>>68
音が明確・正確にイメージ出来なかったら、音楽的には文盲相当だから、朝比奈隆には譜読みの意味は無い、鉄壁の根拠

何画なのか知らなかったら書は出来ないし、ガット弦の調弦は狂うものだから正確に覚えていて曲の途中でも小さな音で弦をハジいて合わせるしピアノは使わない

音を聞き分ける事は指揮者の能力の根幹で、音楽の能力と無関係なら指揮者は要らないから、朝比奈隆は指揮者では無かった事を吐露している結果に成っている

朝比奈隆著「指揮者の仕事」(実業之日本社)

音楽の聴き方に関連して言えば、僕の若いころ、会社を辞めたあとの青春時代ですが、
音を聞き分けるということがはやっていました。
「この音は何の音?」と言って、ドとかミとかを当てるようなことです。
あれも絶対的なものじゃないけど、子供のときから当てもののように「これは何」とやらせると、
感覚に対して反応みたいなものがある。
僕はそういうことをやったこともなし、いまでも当たらないんじゃないかな。

こういうことを言うと音楽家諸君に怒られるかもしれないけど、ポンとたたいた音が出て、
それがドかレかその間の音か、というのが分かったからいい音楽家になれると思いますか。
それは物理的な感覚とか記憶であって、音楽ではない。

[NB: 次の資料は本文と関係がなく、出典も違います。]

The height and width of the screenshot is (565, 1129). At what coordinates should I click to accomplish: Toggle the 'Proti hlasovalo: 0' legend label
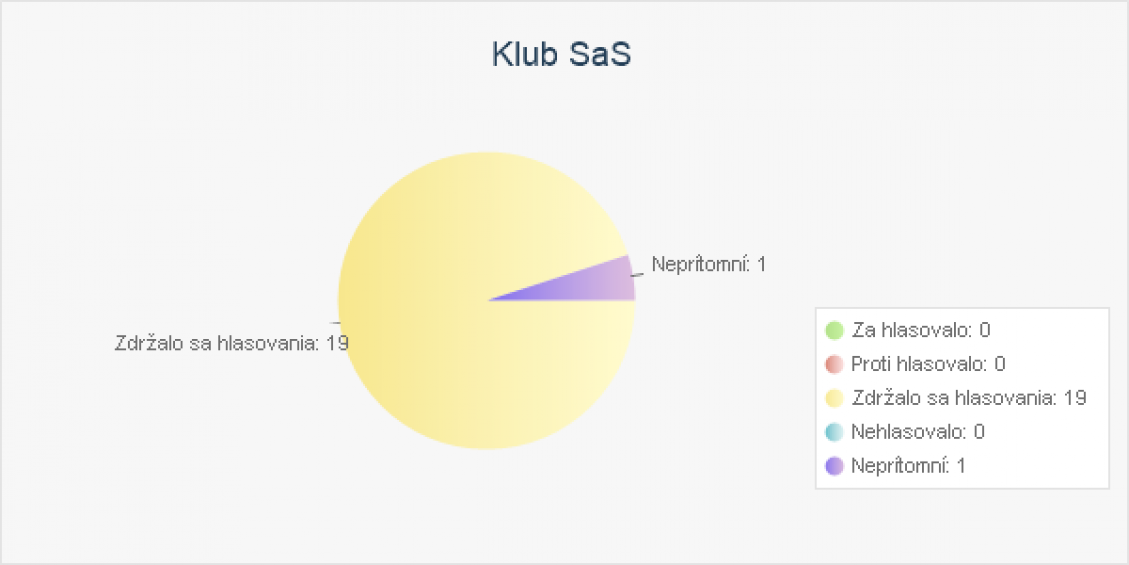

音楽というのはそういう音がつながって、
モーツァルトとかベートーヴェンの作品になっていくものです。

音を当てられるというのは、字を覚えるみたいなものですね。
字を覚えて、何という文字は何画かが分かったから学問ができるというわけではないでしょ。
音を聞き分けるなんてことは、聞き分けないよりはいいかもしれないけど、音楽の能力とは無関係だと思います。

そういう教育を受けた人がいまもかなりいると思う。パッと言ったらサッとわかるというような。
でもその人たちがみんな、いい演奏家になっているかというと、まずなっていないんじゃないでしょうか。